October 19, 2004 -- NEGATIVE campaign ing works: People re spond to it, because in most elections your most realistic bet is to vote not for a candidate who represents your every yearning but for the lesser of two evils. But the Kerry-Edwards ticket is taking negative campaigning into uncharted territory.

Come with me on a trip through the last six days. Here's what the Democratic campaign has hammered home:

* Dick Cheney has a lesbian daughter, who is (says Kerry campaign manager Mary Beth Cahill) "fair game" for discussion.

* President Bush is secretly planning to institute a draft.

* Bush is deliberately going to destroy Social Security in order - why else? - to enrich his fat-cat contributors.

* If you get the flu this winter, it will be George W. Bush's fault.

There's been enough speculation over the purpose of Kerry's gratuitous reference to Mary Cheney. Whatever purpose Kerry and his people thought it would serve, they got it wrong.

But what about the "draft" stuff? Nobody in America thinks a draft is a good or necessary idea. It's expensive and inefficient. The military doesn't want one because it's had glorious success with the all-volunteer force. The politicians don't want one because why would they want what neither the military nor the public want? There will be no draft. Period. And Kerry certainly knows it.
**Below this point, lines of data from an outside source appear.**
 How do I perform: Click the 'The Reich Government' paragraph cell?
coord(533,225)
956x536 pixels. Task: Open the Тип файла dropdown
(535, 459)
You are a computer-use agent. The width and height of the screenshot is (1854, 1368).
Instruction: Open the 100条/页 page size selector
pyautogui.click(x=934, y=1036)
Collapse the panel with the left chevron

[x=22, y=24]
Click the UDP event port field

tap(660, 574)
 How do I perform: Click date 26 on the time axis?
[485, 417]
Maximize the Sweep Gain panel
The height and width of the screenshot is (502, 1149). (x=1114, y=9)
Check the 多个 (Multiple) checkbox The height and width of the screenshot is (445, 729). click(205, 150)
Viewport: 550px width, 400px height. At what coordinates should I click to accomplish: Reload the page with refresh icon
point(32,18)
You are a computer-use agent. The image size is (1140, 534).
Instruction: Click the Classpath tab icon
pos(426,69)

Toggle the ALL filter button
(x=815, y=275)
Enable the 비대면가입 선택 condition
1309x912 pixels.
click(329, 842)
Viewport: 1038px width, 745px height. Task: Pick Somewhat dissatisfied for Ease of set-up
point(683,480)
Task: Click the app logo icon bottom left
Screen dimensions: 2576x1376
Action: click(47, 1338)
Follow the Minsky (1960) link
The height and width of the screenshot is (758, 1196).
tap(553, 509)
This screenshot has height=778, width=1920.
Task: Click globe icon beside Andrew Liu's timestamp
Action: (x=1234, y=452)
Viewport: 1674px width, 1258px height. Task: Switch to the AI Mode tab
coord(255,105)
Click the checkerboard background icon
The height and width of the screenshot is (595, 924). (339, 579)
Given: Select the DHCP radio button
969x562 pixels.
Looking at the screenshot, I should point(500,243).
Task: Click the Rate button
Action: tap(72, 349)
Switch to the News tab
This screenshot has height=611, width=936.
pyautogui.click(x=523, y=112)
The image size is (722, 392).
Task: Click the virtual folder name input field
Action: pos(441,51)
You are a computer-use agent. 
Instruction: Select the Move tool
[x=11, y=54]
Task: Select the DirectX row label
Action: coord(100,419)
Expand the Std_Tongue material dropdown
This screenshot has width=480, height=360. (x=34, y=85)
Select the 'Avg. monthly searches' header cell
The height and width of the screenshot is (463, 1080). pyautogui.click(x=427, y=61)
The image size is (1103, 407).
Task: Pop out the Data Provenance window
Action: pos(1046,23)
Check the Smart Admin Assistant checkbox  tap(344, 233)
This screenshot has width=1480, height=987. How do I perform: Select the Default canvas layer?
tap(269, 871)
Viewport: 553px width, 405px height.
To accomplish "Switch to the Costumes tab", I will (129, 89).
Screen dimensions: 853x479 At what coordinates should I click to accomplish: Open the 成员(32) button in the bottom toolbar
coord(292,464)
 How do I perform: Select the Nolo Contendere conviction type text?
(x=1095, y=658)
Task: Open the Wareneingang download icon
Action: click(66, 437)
So you can only read this one way: The Kerry campaign is talking up this issue to try to convince college-age voters to turn out on Nov. 2 rather than stay in bed in their dorms, sleeping off their hangovers and zoning out to XBox. And to panic the mythical soccer moms whose supposed Democratic voting pattern helped lead Bill Cinton to victory in 1996.

The Social Security attack is more complex. The president does believe it is necessary to test out new ways to help Social Security funds grow - because if they don't, the system is going to melt down over the next two decades. His proposals are certainly fair game for criticism.

But it's a simple fact that candidates who don't talk about innovative ways to strengthen Social Security are the ones who are being dishonest and misleading. The current system is doomed, and everybody knows that too - including John Kerry.

And as for Bush's supposed responsibility for the production of flu vaccines, that attack (launched by John Edwards) would be comic were it not so slanderous. It is now the contention of the Democratic ticket that the president of the United States should be responsible for ensuring that a private company manufacturing flu vaccine in Liverpool, England, not screw it up.

You get the sense that if George W. Bush said it was sunny, John Kerry would rise in indignation to speak about how a 10 percent possibility of light rain proves that George W. Bush has not been honest with the American people.

Certainly, the Bush campaign has been pounding hard on Kerry as well - it spent $80 million to tag him with the flip-flop label. But there is a distinction to be drawn between the two candidates in their stump speeches and in their debate appearances.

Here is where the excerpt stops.